#### Extract to read
# # # # #
Karl: I don’t know about their retirement but I do know they were working as employees to slaughter seals. Under organized plans they did all the skinning and caring for the skins before they were taken by Harry May, who was the skin company, that I don’t remember right off hand, after all these years.
Jim: Was that the Falk Fur Company or something in St. Louis?
Karl: I guess it may have been but I haven’t thought of it in so many years.
Jim: Did you get acquainted with some of the Native people when you were working there? Did some of them work with you?
Karl: Oh yes, and later on some of them worked with me down in the Aleutian Islands when I worked on sea otters down there. The one that worked with me the most on the Pribilofs was Stepeton,(??) that was his last name. I can’t remember his first name. He was a nice young guy in his teens and he helped me with all kinds of things, collecting data during the kill and afterwards and at different times.
Jim: So you would spend the whole summer there on the Island?
Karl: Yes.
Jim: How about Clarence Olson? Was he a good leader of the operation up there?
Karl: Clarence Olson was a very nice guy, yes. He and his wife, Marjorie Olson, both very nice people. He was a good leader for the people on the Pribilofs. He was in charge of the Island. He had been there awhile. 4
Jim: Then you got that done then you got assigned to find out what was what with the sea otters.
Karl: Yes, I began working on sea otters after I did two-three years, it is so far back now, that I don’t remember the details. I don’t think of them anymore so I don’t remember all the details. Anyway, I went to the Aleutians, did aerial surveys with Theron Smith, our pilot. We did aerial surveys of sea otters in the Aleutians. I worked on Amchitka. I was the first one to keep sea otters alive in captivity. The first one was a female that we kept in the Woodland Park Zoo in Seattle.
Jim: Oh, I remember that. There was a lot of newspaper coverage of that. It was pretty exciting because sea otters were thought to be extremely rare.
# # # # #
#### Supplied information

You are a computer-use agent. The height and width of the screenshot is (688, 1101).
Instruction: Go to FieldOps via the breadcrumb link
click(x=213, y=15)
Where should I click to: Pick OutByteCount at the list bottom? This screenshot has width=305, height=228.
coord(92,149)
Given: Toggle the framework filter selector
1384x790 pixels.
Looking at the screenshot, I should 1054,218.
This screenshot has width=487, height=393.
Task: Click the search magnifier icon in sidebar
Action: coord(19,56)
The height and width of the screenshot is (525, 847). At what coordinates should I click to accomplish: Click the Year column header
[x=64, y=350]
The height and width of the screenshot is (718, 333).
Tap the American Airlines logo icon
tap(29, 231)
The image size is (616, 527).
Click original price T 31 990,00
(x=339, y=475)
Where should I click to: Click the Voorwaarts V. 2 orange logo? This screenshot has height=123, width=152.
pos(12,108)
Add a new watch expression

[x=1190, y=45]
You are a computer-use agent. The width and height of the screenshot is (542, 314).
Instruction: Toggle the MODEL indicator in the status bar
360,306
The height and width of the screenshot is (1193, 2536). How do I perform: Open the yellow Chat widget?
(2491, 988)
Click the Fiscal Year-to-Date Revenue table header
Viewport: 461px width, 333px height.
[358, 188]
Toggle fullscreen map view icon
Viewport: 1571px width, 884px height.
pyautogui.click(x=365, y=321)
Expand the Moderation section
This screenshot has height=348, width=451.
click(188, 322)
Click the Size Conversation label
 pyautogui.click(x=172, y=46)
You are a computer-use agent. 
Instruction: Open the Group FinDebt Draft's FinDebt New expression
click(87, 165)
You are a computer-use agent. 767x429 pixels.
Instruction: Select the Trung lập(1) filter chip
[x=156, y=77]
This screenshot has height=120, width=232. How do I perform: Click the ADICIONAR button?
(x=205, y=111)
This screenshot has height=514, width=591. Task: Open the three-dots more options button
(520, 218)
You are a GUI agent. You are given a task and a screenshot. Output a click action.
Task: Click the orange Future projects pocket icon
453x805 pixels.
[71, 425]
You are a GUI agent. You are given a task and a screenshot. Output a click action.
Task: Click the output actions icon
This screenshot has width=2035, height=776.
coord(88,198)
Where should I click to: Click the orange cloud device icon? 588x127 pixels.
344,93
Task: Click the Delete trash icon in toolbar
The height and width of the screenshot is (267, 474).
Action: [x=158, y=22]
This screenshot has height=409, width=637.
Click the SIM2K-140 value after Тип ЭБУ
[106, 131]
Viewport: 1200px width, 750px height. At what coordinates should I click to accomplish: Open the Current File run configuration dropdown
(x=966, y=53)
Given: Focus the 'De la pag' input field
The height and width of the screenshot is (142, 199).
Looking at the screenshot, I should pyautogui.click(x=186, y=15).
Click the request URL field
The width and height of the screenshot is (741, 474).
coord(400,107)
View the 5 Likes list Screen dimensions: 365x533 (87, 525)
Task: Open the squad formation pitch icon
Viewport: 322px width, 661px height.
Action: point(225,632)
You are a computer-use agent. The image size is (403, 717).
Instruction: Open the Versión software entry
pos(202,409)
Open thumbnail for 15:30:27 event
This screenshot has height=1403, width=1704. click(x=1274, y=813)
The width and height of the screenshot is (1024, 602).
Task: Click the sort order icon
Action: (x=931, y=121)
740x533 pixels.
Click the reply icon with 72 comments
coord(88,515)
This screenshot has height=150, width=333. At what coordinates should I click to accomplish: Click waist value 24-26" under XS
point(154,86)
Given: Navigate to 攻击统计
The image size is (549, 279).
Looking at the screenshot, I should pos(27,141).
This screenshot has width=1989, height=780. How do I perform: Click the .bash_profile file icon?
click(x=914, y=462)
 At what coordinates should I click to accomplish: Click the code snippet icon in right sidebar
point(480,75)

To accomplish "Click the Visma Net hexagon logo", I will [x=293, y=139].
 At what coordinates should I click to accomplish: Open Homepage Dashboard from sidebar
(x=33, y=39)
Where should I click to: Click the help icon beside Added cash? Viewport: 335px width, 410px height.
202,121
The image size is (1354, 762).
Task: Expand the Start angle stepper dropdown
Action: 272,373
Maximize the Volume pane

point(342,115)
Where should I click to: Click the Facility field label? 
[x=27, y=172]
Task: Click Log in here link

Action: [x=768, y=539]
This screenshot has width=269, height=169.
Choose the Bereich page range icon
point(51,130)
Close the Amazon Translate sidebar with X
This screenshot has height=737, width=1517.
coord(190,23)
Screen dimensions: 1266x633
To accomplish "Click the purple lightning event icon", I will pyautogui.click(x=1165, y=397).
# # # # #
#### Exercise requirements
**1)** In the interview, copy the part that begins at the words "Karl: I don’t" and stop after "all these years.", switching "seals" to "fur seals".
**2)** List every person whom Karl names in his replies in the interview.

#### The replies
**1)**
Karl: I don’t know about their retirement but I do know they were working as employees to slaughter fur seals. Under organized plans they did all the skinning and caring for the skins before they were taken by Harry May, who was the skin company, that I don’t remember right off hand, after all these years.

**2)**
Harry May
Stepeton
Clarence Olson
Marjorie Olson
Theron Smith